Sticking with the martial arts theme, the soundtrack to this scene from Stephen Chow’s Kung Fu Hustle by Raymond Wong (I think) is so integral to the film that it actually becomes a weapon. As the Musicians take on the Masters, we hear the slightest twang of their instrument and watch as a decapitated head falls to the floor. After some regular, but impressive, fighting they return to their instrument and send wave after wave of music at the Masters and we see their soundwaves transformed into swords, spears and demons. The Masters fight back in a beautifully choreographed dance, and look set for victory, only to have in snatched from them by a powerful chord that literally stops them in their tracks.
Other Honourable Mentions
Any list like this would be incomplete without mentioning John Williams‘ work on so many of our favorite films, including Star Wars, Indiana Jones, Superman, Jaws and Close Encounters to name a tiny fraction of his amazing body of work. The man is a genius, whenever something evil is happening I hear the Imperial March and whenever a fallen hero finds his courage, Indy’s fanfare echoes through my mind.
Of course, Ennio Morricone is another master of the artform, I bet nobody can walk through a set of saloon door without humming the theme from The Good, The Bad and The Ugly.

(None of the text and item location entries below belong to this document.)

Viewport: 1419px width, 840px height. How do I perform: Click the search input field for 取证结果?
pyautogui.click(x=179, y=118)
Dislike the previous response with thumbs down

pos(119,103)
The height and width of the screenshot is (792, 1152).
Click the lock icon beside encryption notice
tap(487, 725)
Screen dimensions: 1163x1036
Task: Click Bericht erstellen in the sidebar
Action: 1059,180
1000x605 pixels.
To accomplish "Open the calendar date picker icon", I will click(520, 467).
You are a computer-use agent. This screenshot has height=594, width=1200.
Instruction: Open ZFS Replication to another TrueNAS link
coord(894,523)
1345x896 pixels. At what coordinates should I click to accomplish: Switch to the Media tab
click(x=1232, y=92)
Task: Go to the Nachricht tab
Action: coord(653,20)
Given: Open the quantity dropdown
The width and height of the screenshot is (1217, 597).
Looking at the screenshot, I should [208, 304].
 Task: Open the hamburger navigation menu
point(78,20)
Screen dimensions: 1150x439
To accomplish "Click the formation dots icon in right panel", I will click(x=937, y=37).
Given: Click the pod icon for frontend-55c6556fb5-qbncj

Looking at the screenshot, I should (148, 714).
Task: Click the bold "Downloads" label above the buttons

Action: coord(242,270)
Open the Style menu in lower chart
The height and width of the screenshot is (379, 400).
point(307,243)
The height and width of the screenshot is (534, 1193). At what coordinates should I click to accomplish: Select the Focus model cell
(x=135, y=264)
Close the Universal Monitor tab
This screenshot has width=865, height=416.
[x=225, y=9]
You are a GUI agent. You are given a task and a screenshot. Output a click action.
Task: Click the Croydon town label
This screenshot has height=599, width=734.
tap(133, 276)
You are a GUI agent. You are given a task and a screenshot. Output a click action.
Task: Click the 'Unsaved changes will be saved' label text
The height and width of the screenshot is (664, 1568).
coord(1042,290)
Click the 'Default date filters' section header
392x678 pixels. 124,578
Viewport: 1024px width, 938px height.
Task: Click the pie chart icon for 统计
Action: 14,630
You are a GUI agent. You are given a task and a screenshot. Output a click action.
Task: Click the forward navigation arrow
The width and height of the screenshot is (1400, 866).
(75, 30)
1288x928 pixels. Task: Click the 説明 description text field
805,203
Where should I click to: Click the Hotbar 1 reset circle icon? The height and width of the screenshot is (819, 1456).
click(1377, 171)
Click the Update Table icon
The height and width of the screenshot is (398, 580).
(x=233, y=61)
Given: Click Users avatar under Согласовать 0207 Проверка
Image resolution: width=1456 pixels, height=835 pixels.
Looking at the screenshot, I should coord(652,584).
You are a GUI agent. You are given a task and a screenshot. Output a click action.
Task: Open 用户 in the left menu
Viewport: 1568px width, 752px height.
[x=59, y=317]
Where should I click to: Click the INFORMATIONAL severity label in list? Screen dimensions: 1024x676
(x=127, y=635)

The score for Dune by Toto is full of trippy bits of dialogue, strings, choirs and even goes a bit prog rock at times. Michael Kamen and Orbital‘s work on the Event Horizon soundtrack is as scary and evil as the movie itself.
Soundtracks can also simply be collections of great songs. The Blues Brothers would be nothing without the classic blues and soul music they sing and listen too. I’m not even going to go into musicals as it’s kind of a given that the music in them has to be superb. Tarantino has a great ear for music to go with his knack for dialogue, as does Cameron Crowe. The soundtrack to Trainspotting was such a fantastic collection of music that a second album was released, featuring tracks that weren’t even in the film! Hang on, that’s not such a good thing is it? Oh well, maybe I should stop there…
I’ve heard good things about the soundtrack to Inception and Monsters but I haven’t seen either of them yet so I can’t really say. What do you think? Any other classics I’ve missed?